While you may experience some soreness after practicing yoga, the benefits of strengthening and stretching the spine will lead to less back pain in the long run. Mark Giubarelli, Vinyasa yoga instructor, reminds students with back pain to start slowly beginning with gentle postures and listening to their bodies. Being too aggressive can aggravate your back pain rather than relieve it.
Julie Gudmestad, a licensed physical therapist and certified Iyengar Yoga teacher, frequently hears back pain complaints from yoga students who practice deep forward bends without addressing alignment. In seated forward bends, tight hamstrings lead the pelvis to tip backwards and the back to round, putting excessive pressure on the discs. Modifying seated forward bends by using straps to reach the feet and a blanket or block under the hips to lift the pelvis alleviates this strain. Blocks should be used under the hands for standing forward bends to maintain proper alignment. The focus of forward bends is lengthening the spine and releasing the hamstrings. The spine stays long and extended and should not be rounded. Gudmestad directs students to lengthen the hamstrings with supine poses--poses performed on the back--before working on standing or seated forward bends.

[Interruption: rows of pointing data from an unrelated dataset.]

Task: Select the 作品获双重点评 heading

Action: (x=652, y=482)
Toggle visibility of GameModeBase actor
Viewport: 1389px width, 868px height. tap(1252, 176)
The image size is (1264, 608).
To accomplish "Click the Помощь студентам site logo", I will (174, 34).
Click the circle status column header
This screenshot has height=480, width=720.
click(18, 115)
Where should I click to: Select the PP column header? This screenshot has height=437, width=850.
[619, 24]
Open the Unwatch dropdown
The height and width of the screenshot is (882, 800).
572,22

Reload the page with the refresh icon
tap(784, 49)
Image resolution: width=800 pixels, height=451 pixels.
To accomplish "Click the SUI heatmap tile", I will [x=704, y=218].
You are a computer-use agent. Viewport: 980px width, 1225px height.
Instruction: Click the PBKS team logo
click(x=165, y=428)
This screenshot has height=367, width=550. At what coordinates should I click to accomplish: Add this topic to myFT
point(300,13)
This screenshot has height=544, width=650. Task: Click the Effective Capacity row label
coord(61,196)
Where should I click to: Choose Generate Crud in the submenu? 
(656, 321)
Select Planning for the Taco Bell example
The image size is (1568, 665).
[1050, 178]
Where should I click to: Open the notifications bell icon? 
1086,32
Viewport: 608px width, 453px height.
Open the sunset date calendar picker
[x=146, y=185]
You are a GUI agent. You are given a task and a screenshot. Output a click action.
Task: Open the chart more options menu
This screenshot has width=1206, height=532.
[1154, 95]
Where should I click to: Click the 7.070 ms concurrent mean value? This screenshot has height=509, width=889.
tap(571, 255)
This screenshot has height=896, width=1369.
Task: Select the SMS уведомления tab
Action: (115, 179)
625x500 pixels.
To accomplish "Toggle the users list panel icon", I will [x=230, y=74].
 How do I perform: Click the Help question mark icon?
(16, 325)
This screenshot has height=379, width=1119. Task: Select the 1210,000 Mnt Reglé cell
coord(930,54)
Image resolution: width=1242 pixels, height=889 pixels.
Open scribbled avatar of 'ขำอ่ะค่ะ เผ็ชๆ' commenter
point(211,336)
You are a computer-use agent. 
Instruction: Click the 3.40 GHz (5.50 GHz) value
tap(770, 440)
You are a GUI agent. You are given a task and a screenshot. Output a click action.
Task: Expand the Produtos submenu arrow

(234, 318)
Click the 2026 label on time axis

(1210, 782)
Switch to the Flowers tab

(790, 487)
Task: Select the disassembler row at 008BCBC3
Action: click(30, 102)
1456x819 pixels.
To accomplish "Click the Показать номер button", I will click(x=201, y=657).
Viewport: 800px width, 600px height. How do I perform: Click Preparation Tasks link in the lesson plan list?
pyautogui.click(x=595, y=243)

Core strength is often recommended for preventing and alleviating back pain. However, Gudmestad notes that when the abdominal muscles are developed without concurrently strengthening the long muscles of the back, more back pain ensues. Over time this imbalance of the core muscles puts the back at even greater risk for injury. You can avoid this by balancing your abdominal work with gentle back strengtheners such as Cobra and Sphinx.
Giubarelli warns yoga students with pain in the sacroiliac joint to be cautious with standing poses. Intense standing poses can cause more pain. He suggests holding standing poses lightly and modifying poses as needed. One-legged poses put more weight on one side of the joint, which can also increase stress and pain.
Overall posture in daily life as well as during yoga practice impacts the health of the spine. Slouching the shoulders, rounding the spine and overly arching the low back can all lead to back pain in your yoga practice. Giubarelli says that proper posture through your practice will help to alleviate your pain and prevent further injury. Whether seated or standing, the spine should be long, shoulders back and down, chin drawn lightly toward the neck, belly muscles engaged and tailbone reaching gently toward the floor.
While improper practice of yoga postures can result in more back pain, therapeutic use of yoga does just the opposite. Research conducted by Harvard Medical School focused on the intervention of yoga for the relief of back pain, specifically employing the practice of Iyengar yoga with its strong emphasis on alignment and the use of supportive props. Results published in Harvard Health Publications state that people with chronic low back pain who practice yoga daily experienced "29% reduction in functional disability, a 42% reduction in pain, and a 46% reduction in depressive symptoms" compared to the non-yoga control group after 24 weeks. Continuing a regular alignment-focused yoga practice maintained the benefits of this intervention.